SHORT EXERCISE: Change "golden" to "silver" in everything from the line containing "Task: Select the golden armor item with 139" down to the line containing "Action: [614, 531]", and reproduce those lines with nothing else altered. Omit the pictures from your reply.
[Start of RECORDED DATA]
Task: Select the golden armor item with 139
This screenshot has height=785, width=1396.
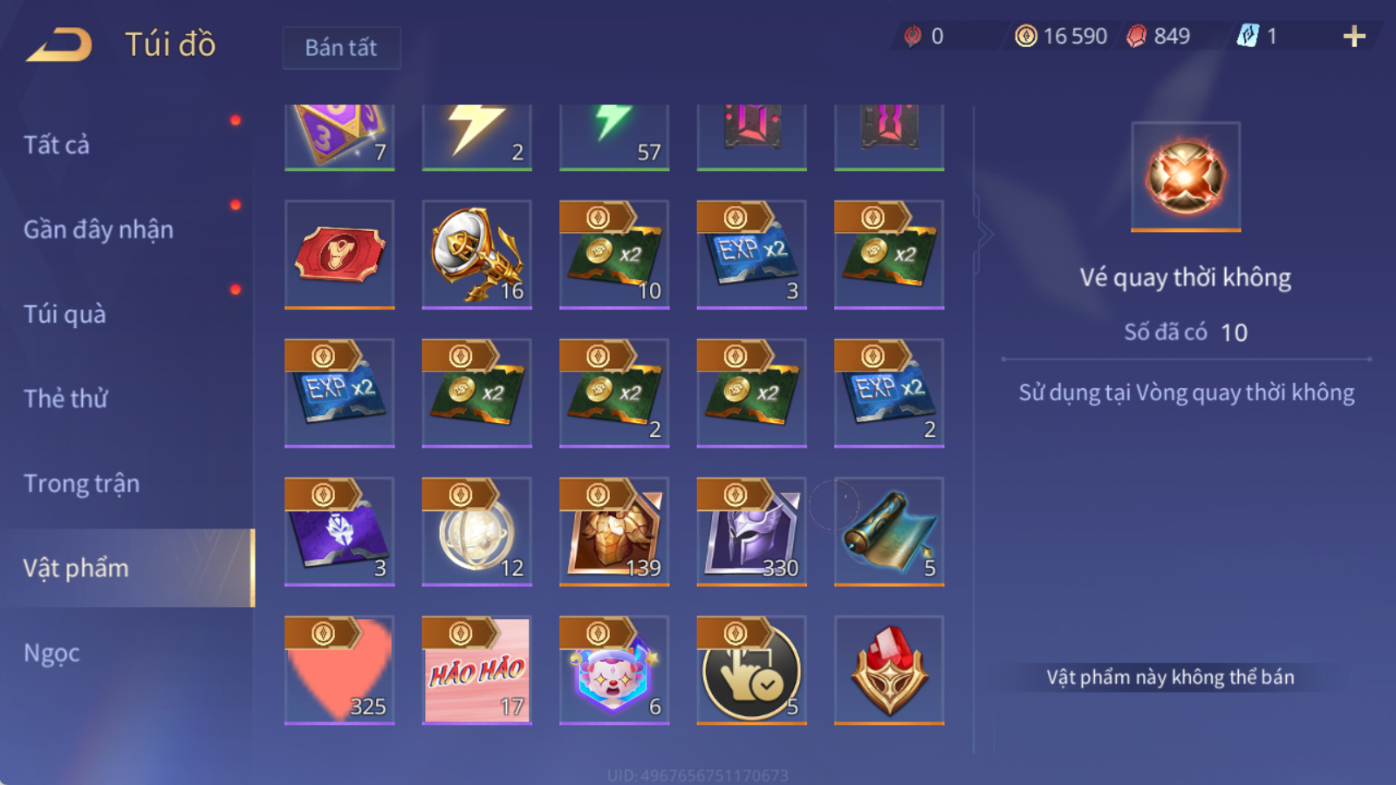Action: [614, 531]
[End of RECORDED DATA]
[Start of RECORDED DATA]
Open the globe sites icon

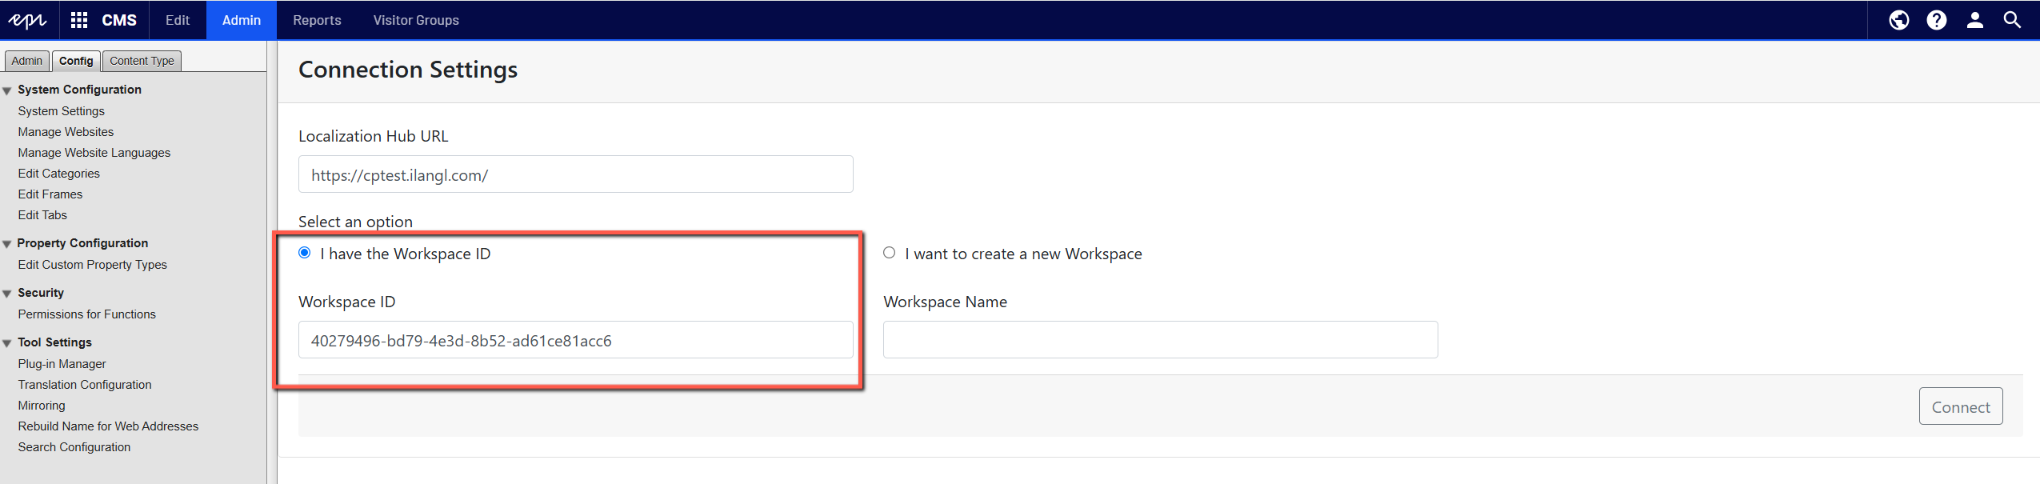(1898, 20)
[End of RECORDED DATA]
WRITTEN RESPONSE:
Task: Select the silver armor item with 139
This screenshot has height=785, width=1396.
Action: [614, 531]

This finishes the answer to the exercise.